Just when you thought it was safe to go back into the Windows waters, a new security shock surfaces. According to a Bleeping Computer report, a failed November Patch Tuesday fix could leave millions of Windows 10, Windows 11 and Windows Server users at risk of system takeover.
The most recent round of security fixes that landed just a couple of weeks ago as part of the monthly Patch Tuesday rollout included one for CVE-2021-41379. This Windows Installer elevation of privilege vulnerability could have given anyone with local access to your Windows computer the means to meddle with files they shouldn’t be able to access. However, in the update guide at the time, Microsoft stated that an attacker would “only be able to delete targeted files” on the system rather than gain the privileges required to view or otherwise modify the contents.
Still, this zero-day, like all vulnerabilities, warranted attention and a fix. Which we thought had arrived. We were wrong, it would seem. What’s more, things have gone from bad to worse.
The researcher who discovered that original vulnerability, Abdelhamid Naceri, has now published a proof of concept (PoC) for a new zero-day targeting the Microsoft fix. The new zero-day works across all versions of Windows, well, at least the supported ones: Windows 10, Windows 11 and Windows Server. What’s more, it can elevate local user privileges to system ones, giving an attacker admin rights to the machine.

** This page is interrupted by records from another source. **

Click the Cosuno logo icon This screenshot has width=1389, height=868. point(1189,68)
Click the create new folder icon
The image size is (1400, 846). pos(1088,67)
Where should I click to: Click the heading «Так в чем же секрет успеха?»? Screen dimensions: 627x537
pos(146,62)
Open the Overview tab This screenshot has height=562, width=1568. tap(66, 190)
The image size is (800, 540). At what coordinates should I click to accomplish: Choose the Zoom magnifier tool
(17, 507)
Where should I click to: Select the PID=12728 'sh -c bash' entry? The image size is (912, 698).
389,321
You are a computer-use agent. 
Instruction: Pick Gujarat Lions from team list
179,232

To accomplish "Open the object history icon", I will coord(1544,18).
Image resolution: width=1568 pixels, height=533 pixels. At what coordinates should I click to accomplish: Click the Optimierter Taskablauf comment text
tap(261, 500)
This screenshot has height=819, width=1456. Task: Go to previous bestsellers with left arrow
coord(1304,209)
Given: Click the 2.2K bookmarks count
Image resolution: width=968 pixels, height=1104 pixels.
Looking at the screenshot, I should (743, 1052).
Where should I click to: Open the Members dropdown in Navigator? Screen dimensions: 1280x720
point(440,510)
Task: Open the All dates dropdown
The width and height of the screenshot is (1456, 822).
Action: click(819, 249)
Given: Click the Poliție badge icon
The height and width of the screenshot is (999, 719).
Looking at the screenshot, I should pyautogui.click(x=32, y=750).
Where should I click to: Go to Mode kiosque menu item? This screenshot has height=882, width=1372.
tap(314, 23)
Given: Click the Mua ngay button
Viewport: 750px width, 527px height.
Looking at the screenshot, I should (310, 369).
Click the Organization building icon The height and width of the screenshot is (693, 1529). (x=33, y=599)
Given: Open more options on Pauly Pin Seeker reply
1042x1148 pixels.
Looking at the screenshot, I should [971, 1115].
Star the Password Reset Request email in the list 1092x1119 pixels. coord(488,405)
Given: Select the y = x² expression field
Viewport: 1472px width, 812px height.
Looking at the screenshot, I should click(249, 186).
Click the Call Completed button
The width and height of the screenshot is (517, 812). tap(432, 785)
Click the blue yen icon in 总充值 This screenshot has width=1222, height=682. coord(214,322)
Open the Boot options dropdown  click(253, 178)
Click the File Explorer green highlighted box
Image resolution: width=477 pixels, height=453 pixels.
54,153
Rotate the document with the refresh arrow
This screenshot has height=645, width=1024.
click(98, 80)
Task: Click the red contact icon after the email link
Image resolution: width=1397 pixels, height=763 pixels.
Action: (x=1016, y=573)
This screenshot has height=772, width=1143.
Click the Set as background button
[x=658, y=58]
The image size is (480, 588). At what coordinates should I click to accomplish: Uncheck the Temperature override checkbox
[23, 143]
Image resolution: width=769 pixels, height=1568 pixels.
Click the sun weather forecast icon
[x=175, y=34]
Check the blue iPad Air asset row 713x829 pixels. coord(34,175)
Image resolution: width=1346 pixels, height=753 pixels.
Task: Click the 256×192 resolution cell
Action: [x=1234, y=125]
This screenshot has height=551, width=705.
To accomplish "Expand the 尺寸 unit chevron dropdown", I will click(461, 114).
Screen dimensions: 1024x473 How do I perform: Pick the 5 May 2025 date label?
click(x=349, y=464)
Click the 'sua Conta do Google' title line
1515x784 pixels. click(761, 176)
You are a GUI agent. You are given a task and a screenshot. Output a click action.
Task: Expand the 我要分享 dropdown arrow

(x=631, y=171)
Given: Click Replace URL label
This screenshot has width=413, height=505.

Naceri told Bleeping Computer he had gone public this time rather than disclose through the official Microsoft bug bounty program because that program had been “trashed since April 2020.” As mentioned by many vulnerability researchers, this appears to be a reference in the substantial monetary value drop of many bounties.
OK, so just how serious is this new exploit? Well, anything that can elevate privileges from user to admin has to be taken seriously; that’s a given. That it has been disclosed publicly just adds to the concern. The impact, however, is mitigated somewhat by the fact that local user access to the machine is required. What is more serious is that this is yet another example of Microsoft not properly fixing a security issue. The PrintNightmare emergency patching fiasco must still be fresh in the minds of many, I would imagine.
In his PoC write-up at Github, Naceri warns that there are no workarounds currently and the best thing for users to do is wait until Microsoft releases a patch. This means, I would imagine, looking out for the December Patch Tuesday rollout in a few weeks.
I have contacted Microsoft for a statement and will update this article to report anything further.